Forcément, j'ai appelé mon frère, histoire de faire un débriefing. Là on se serait cru dans une série américaine, du genre No Sex and the City. J'ai vu le soleil se lever, j'ai reçu un texto romantique, une demande de rendez-vous et mon frère qui me disait "mais vas-y fooooooonce". Je me suis couchée.
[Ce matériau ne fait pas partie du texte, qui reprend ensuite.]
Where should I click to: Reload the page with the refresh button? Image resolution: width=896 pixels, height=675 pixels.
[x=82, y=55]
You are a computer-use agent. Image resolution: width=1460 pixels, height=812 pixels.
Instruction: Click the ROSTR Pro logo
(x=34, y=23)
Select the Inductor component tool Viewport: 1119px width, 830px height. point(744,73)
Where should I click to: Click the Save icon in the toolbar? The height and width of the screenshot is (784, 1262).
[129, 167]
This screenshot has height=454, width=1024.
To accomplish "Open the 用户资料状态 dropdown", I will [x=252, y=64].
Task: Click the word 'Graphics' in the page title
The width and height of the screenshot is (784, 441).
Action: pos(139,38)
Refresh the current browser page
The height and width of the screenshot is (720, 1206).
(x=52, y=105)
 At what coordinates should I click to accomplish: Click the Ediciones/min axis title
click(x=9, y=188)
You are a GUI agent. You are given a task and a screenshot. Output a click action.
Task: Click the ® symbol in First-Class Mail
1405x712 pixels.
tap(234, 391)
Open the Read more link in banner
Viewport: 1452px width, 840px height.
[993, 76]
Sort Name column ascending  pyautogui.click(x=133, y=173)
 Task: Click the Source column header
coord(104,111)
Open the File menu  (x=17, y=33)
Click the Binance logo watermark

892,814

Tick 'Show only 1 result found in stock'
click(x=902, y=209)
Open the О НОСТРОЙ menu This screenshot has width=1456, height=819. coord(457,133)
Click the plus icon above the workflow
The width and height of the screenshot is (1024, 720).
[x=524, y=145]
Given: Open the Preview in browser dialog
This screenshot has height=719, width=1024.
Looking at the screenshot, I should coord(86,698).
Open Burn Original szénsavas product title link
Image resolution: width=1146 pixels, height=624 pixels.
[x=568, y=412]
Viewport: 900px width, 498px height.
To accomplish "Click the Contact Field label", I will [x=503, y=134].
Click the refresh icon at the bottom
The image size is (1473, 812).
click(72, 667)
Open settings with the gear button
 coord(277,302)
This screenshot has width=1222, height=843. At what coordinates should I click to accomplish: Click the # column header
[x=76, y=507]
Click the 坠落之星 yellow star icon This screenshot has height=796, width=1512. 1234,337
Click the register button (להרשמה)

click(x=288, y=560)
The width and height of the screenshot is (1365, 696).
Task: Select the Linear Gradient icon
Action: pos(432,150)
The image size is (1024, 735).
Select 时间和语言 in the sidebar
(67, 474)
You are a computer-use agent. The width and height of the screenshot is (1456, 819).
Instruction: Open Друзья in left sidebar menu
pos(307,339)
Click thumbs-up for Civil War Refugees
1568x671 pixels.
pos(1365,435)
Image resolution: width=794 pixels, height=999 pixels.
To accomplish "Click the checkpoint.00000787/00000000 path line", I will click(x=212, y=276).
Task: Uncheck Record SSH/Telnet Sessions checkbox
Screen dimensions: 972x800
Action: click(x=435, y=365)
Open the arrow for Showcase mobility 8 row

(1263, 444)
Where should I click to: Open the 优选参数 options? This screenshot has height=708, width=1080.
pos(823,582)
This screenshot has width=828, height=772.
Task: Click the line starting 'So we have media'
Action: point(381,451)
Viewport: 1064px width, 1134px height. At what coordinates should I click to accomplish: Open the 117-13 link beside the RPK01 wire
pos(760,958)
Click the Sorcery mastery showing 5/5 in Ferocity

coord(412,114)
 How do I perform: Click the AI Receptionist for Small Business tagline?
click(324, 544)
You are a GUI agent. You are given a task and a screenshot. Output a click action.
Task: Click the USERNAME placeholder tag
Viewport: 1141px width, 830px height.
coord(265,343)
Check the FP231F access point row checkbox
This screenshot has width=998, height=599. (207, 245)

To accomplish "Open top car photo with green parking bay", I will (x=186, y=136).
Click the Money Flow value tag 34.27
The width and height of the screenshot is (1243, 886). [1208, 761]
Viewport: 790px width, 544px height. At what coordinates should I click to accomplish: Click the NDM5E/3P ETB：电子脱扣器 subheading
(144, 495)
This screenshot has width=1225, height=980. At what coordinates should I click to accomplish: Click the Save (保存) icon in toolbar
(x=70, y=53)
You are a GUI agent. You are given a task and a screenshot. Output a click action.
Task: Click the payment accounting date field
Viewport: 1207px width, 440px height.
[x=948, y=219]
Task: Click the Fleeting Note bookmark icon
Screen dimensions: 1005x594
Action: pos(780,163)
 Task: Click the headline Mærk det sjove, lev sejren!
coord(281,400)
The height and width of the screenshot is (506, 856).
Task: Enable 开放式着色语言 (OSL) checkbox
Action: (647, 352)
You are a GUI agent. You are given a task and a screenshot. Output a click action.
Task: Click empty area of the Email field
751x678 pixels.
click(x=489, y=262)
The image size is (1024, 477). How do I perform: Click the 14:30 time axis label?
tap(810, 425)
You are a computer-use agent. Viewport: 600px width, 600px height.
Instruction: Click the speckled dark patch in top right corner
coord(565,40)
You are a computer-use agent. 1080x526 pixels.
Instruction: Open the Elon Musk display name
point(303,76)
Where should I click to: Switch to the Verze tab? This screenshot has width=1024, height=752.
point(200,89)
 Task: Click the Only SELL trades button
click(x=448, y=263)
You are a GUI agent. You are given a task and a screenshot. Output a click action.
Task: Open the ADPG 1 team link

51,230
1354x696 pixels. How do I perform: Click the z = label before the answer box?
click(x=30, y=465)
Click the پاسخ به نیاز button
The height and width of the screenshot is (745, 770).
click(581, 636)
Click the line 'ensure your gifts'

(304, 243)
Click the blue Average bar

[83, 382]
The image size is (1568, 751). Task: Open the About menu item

Le lendemain, j'ai recommencé les coups de téléphone. Pas de mal de crâne, merci la vodka, j'étais donc bien lucide et je me souvenais de tout. Alice, mon frère, ma tante, Charlotte, tout le monde m'encourageait. Genre match de boxe. J'ai donc foncé, sans réfléchir.
Si j'avais su qu'il m'emmènerait aux Buttes Chaumont, si j'avais su qu'aux Buttes Chaumont il y avait pleins de couples, si j'avais su qu'il m'aurait roulé un patin dans la rue, si j'avais su que j'allais perdre ma main au profit de la sienne, et bien croyez-moi, je n'y serai pas allée.
C'est donc là que s'est révélé que l'homme était un Bisounours. J'ai rien contre l'idée des câlins, des suçons dans le cou, des caresses dans les cheveux, mais... Enfin, si, je suis contre. En tout cas pas comme ça, pas par un mec que je me suis levée la veille sous alcool. Okay, il était toujours aussi intéressant. Un mec bossant dans le cinéma ne peut être qu'intéressant pour moi. Mais merde, pourquoi se croyait-il obligé de me bouffer les doigts et de me prendre pour une gamine de deux ans à me dire "hum c'est bon tes doigts, je vais les croquer !" AU-SE-COURS ! Je préférais encore l'instant loose de la station essence. Oui j'suis pas une fille romantique, oui j'suis pas une fille facile et non je vais pas faire des efforts pour un mec avec un certain potentiel sous alcool qui s'avère décevant le lendemain.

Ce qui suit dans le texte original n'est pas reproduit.